Pubdate: Wed, 29 Feb 2012
Source: Commercial Appeal (Memphis, TN)
Copyright: 2012 The Commercial Appeal
Contact: http://web.commercialappeal.com/newgo/forms/letters.htm
Website: http://www.commercialappeal.com/
Details: http://www.mapinc.org/media/95
Author: Beth Warren

MEMPHIS DRUG-RING ACCOMPLICE TESTIFIES OF VIOLENCE THAT DROVE HIM TO 
FLEE WITH HIS FAMILY

Memphis drug-ring accomplice testifies of violence that drove him to
flee with his family

A former member of Craig Petties' drug organization told jurors
Tuesday about a series of ghoulish events that drove him from Memphis
and ultimately into the federal witness protection program.

Dana Bradley, testifying in the federal trial of two alleged hit men,
said the disturbing errands he was asked to carry out on behalf of the
drug ring included digging a grave, carting around a heavily armed
death squad from Mexico and burning up a murder victim's car.

Bradley said his brother-in-law, high-ranking drug-ring member Rickey
Evans, called him from Mexico in September 2006 and told him to dig a
grave.

"I told him: 'I ain't no grave digger. I ain't doing that,' " Bradley
told jurors.

Bradley said Evans later called him and ordered him to "blow up," or
torch, a maroon Monte Carlo. Bradley said he was told to meet
defendant Clinton "Goldie" Lewis, 36, to get the car and drive it to
an apartment complex.

Days after Bradley and a friend moved the Monte Carlo, he saw news
reports that Marcus Turner's naked body had been found in a ditch in
Olive Branch.

"When Marcus Turner's body came up, I called Rickey and I asked him:
'What's up with this car?' "

He said Evans refused to talk about the car, except to re-emphasize
the need to burn it.

Bradley told jurors he lied to Evans and claimed he had destroyed it,
when in reality someone had taken it. He didn't elaborate on whether
it was stolen or moved by someone from the organization.

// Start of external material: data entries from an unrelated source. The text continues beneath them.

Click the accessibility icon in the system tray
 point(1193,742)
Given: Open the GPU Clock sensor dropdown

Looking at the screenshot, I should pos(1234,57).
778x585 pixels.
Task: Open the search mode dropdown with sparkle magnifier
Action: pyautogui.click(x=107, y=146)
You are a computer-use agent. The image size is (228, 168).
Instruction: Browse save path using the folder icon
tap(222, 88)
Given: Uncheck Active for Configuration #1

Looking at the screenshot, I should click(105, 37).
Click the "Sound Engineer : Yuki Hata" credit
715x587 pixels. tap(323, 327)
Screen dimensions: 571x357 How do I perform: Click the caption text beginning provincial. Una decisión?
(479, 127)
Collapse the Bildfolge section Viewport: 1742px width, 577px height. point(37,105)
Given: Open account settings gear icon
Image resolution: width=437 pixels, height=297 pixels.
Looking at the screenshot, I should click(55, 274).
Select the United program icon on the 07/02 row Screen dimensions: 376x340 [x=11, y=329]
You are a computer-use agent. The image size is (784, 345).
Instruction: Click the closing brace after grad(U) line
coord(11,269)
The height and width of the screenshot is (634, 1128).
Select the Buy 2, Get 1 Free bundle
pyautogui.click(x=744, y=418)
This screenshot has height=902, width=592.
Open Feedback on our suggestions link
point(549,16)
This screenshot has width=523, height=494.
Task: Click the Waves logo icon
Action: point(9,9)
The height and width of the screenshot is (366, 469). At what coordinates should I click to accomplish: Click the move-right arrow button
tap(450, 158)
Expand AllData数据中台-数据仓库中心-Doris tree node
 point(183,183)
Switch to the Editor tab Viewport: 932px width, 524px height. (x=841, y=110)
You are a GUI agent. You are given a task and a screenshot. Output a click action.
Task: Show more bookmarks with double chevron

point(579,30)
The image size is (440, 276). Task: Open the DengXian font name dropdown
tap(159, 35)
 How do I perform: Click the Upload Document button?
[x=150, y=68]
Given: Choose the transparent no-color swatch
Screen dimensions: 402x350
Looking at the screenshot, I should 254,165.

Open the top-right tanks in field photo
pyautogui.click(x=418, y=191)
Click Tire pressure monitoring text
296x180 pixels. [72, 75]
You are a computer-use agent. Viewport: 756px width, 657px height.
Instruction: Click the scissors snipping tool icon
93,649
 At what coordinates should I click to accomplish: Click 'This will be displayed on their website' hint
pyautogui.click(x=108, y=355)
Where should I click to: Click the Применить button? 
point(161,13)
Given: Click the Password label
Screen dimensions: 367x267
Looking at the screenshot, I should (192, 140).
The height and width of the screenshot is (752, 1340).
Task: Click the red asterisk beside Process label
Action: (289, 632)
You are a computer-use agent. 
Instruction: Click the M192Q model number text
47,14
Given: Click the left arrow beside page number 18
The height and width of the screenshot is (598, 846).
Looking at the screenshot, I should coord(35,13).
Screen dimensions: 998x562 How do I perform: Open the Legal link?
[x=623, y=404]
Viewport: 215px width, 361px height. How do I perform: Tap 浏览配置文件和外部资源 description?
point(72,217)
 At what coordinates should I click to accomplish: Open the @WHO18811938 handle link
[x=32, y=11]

Prosecutors allege that in September 2006, Lewis helped kidnap and
kill Turner, who owned a maroon Monte Carlo.

Lewis and his cousin, Martin "M" Lewis, 34, are on trial in federal
court on charges that include murder, racketeering and drug
trafficking for their alleged roles in the notorious Petties drug
ring, which had ties to a powerful and volatile Mexican cartel.

Bradley also told jurors that Martin Lewis, who didn't have a job,
suddenly had money and a black truck days after the murder of Turner's
best friend, Mario McNeil.

The younger Lewis is alleged to have gunned down McNeil in a wings
restaurant on Kirby Parkway on orders of the Petties
organization.

Bradley said Evans, who had fled to Mexico to hide out with Petties,
called him around the time of the murder and ordered him to give
Clinton Lewis $19,000 without explaining why.

Three days later, he ran into both Lewises in Martin Lewis' new black
truck.

Bradley said when he asked if they knew anything about the March 2007
murder inside the wings restaurant, "Martin started laughing."

"He had new clothes, new shoes, gotta haircut, looked like he had some
money now," Bradley testified.

Bradley said he concluded he wasn't getting paid enough to compensate
for the constant dangers -- from the menacing Mexican hit men, from
vengeful members of his own organization and from police who were
beginning to close in.

"The DEA had grabbed Goldie and White Boy," he said, referring to the
federal Drug Enforcement Administration.

"I got a bad feeling about everything," he said.

Bradley said after his son's birth, he feared he would never get to
see the boy grow up. So he gathered his children and girlfriend and
fled Memphis.

After settling into a house in Louisiana, where his father lived,
Bradley learned that Petties associates wanted him dead.

He figured he had two choices: fight, which would likely entail a
shootout, or flight. "My dad told me: 'If you pull the trigger, there
ain't no going back,' " Bradley testified.

He opted to run, this time to the police. He called Baton Rouge
police, CrimeStoppers, Memphis police homicide detectives and the DEA
task force.

Police from Memphis rushed to Baton Rouge.

"They bum rushed my house and took me out with my daughter crying:
'Daddy, Daddy!' " Bradley told jurors. "They said: 'We're going to
help you, protect you. You got a hit out for you.' "

Bradley entered the federal witness protection program, changing his
identity and moving.

More associates of Petties, who grew up in South Memphis and oversaw a
drug organization that distributed to a large territory in the
Southeastern U.S. before his capture, are expected to testify today.